» **INSTRUCTIONS FOR THE TASK**
Can you quote the records below in full, word for word?

» **EXTRACTED ENTRIES**
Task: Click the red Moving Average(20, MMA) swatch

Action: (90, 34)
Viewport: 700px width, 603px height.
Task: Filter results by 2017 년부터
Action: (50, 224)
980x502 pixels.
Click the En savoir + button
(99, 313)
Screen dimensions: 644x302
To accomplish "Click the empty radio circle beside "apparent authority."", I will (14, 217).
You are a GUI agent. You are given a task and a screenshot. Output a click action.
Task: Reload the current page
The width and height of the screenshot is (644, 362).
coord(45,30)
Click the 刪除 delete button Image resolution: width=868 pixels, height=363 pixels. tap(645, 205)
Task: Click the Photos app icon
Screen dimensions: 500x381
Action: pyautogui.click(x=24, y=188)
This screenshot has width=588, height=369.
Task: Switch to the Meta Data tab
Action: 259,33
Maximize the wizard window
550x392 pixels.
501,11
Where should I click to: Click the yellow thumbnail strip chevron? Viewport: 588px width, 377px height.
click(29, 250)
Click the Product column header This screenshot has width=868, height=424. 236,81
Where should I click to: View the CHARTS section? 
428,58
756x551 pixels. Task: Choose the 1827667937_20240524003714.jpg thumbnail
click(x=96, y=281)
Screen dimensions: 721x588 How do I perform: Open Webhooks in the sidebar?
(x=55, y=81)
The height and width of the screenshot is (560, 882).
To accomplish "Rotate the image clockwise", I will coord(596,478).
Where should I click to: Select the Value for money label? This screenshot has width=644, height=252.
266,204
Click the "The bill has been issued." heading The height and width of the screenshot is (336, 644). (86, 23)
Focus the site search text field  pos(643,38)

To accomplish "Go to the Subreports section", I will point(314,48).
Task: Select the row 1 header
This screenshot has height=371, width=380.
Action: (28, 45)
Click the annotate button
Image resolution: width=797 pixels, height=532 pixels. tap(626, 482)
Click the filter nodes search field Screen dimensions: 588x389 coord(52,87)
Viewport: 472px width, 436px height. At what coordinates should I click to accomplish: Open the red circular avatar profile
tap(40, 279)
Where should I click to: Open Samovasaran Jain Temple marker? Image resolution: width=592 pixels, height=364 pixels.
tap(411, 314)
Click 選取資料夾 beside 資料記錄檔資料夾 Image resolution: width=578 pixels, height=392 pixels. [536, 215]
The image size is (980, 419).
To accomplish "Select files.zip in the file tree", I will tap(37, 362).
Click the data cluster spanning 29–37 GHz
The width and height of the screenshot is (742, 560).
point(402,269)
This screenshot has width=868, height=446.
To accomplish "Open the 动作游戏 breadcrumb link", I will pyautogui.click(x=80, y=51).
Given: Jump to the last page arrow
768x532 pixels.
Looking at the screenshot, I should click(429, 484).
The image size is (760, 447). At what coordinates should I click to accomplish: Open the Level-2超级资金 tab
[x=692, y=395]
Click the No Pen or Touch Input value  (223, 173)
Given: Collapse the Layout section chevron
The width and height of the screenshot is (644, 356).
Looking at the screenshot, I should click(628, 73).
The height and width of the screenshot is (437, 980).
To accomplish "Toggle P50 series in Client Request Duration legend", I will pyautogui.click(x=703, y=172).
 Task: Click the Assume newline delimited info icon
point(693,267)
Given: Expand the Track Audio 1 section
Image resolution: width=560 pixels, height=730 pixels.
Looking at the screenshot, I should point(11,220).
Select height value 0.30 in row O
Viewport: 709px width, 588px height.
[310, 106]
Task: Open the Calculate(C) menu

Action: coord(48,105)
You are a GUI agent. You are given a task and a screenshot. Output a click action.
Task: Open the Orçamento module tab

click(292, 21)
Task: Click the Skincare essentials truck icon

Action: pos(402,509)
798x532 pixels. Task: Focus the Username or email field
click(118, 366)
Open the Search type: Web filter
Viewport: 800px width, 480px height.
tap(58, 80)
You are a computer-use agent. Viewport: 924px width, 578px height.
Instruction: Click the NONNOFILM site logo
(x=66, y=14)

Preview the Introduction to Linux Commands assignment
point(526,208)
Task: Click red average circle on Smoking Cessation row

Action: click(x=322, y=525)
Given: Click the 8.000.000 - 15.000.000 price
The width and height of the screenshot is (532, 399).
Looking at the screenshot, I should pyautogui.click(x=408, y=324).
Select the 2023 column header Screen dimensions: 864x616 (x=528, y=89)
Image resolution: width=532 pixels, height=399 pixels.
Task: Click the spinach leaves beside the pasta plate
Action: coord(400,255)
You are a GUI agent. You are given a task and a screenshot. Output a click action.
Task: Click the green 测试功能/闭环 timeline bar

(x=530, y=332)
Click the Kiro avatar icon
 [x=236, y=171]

» **REPLY**
Task: Click the red Moving Average(20, MMA) swatch

Action: (90, 34)
Viewport: 700px width, 603px height.
Task: Filter results by 2017 년부터
Action: (50, 224)
980x502 pixels.
Click the En savoir + button
(99, 313)
Screen dimensions: 644x302
To accomplish "Click the empty radio circle beside "apparent authority."", I will (14, 217).
You are a GUI agent. You are given a task and a screenshot. Output a click action.
Task: Reload the current page
The width and height of the screenshot is (644, 362).
coord(45,30)
Click the 刪除 delete button Image resolution: width=868 pixels, height=363 pixels. tap(645, 205)
Task: Click the Photos app icon
Screen dimensions: 500x381
Action: pyautogui.click(x=24, y=188)
This screenshot has width=588, height=369.
Task: Switch to the Meta Data tab
Action: 259,33
Maximize the wizard window
550x392 pixels.
501,11
Where should I click to: Click the yellow thumbnail strip chevron? Viewport: 588px width, 377px height.
click(29, 250)
Click the Product column header This screenshot has width=868, height=424. 236,81
Where should I click to: View the CHARTS section? 
428,58
756x551 pixels. Task: Choose the 1827667937_20240524003714.jpg thumbnail
click(x=96, y=281)
Screen dimensions: 721x588 How do I perform: Open Webhooks in the sidebar?
(x=55, y=81)
The height and width of the screenshot is (560, 882).
To accomplish "Rotate the image clockwise", I will coord(596,478).
Where should I click to: Select the Value for money label? This screenshot has width=644, height=252.
266,204
Click the "The bill has been issued." heading The height and width of the screenshot is (336, 644). (86, 23)
Focus the site search text field  pos(643,38)

To accomplish "Go to the Subreports section", I will point(314,48).
Task: Select the row 1 header
This screenshot has height=371, width=380.
Action: (28, 45)
Click the annotate button
Image resolution: width=797 pixels, height=532 pixels. tap(626, 482)
Click the filter nodes search field Screen dimensions: 588x389 coord(52,87)
Viewport: 472px width, 436px height. At what coordinates should I click to accomplish: Open the red circular avatar profile
tap(40, 279)
Where should I click to: Open Samovasaran Jain Temple marker? Image resolution: width=592 pixels, height=364 pixels.
tap(411, 314)
Click 選取資料夾 beside 資料記錄檔資料夾 Image resolution: width=578 pixels, height=392 pixels. [536, 215]
The image size is (980, 419).
To accomplish "Select files.zip in the file tree", I will tap(37, 362).
Click the data cluster spanning 29–37 GHz
The width and height of the screenshot is (742, 560).
point(402,269)
This screenshot has width=868, height=446.
To accomplish "Open the 动作游戏 breadcrumb link", I will pyautogui.click(x=80, y=51).
Given: Jump to the last page arrow
768x532 pixels.
Looking at the screenshot, I should click(429, 484).
The image size is (760, 447). At what coordinates should I click to accomplish: Open the Level-2超级资金 tab
[x=692, y=395]
Click the No Pen or Touch Input value  (223, 173)
Given: Collapse the Layout section chevron
The width and height of the screenshot is (644, 356).
Looking at the screenshot, I should click(628, 73).
The height and width of the screenshot is (437, 980).
To accomplish "Toggle P50 series in Client Request Duration legend", I will pyautogui.click(x=703, y=172).
 Task: Click the Assume newline delimited info icon
point(693,267)
Given: Expand the Track Audio 1 section
Image resolution: width=560 pixels, height=730 pixels.
Looking at the screenshot, I should point(11,220).
Select height value 0.30 in row O
Viewport: 709px width, 588px height.
[310, 106]
Task: Open the Calculate(C) menu

Action: coord(48,105)
You are a GUI agent. You are given a task and a screenshot. Output a click action.
Task: Open the Orçamento module tab

click(292, 21)
Task: Click the Skincare essentials truck icon

Action: pos(402,509)
798x532 pixels. Task: Focus the Username or email field
click(118, 366)
Open the Search type: Web filter
Viewport: 800px width, 480px height.
tap(58, 80)
You are a computer-use agent. Viewport: 924px width, 578px height.
Instruction: Click the NONNOFILM site logo
(x=66, y=14)

Preview the Introduction to Linux Commands assignment
point(526,208)
Task: Click red average circle on Smoking Cessation row

Action: click(x=322, y=525)
Given: Click the 8.000.000 - 15.000.000 price
The width and height of the screenshot is (532, 399).
Looking at the screenshot, I should pyautogui.click(x=408, y=324).
Select the 2023 column header Screen dimensions: 864x616 (x=528, y=89)
Image resolution: width=532 pixels, height=399 pixels.
Task: Click the spinach leaves beside the pasta plate
Action: coord(400,255)
You are a GUI agent. You are given a task and a screenshot. Output a click action.
Task: Click the green 测试功能/闭环 timeline bar

(x=530, y=332)
Click the Kiro avatar icon
 [x=236, y=171]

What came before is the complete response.